== PROBLEM REQUIREMENTS ==
Copy every line of the records below, requests included, and scale each coordinate in the answers by 2.1. Round the results to whole numbers, with halves rounded up.
## START
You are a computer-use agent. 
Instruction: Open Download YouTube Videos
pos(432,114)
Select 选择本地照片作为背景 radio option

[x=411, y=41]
## END
== FULL SOLUTION ==
You are a computer-use agent. 
Instruction: Open Download YouTube Videos
pos(907,239)
Select 选择本地照片作为背景 radio option

[x=863, y=86]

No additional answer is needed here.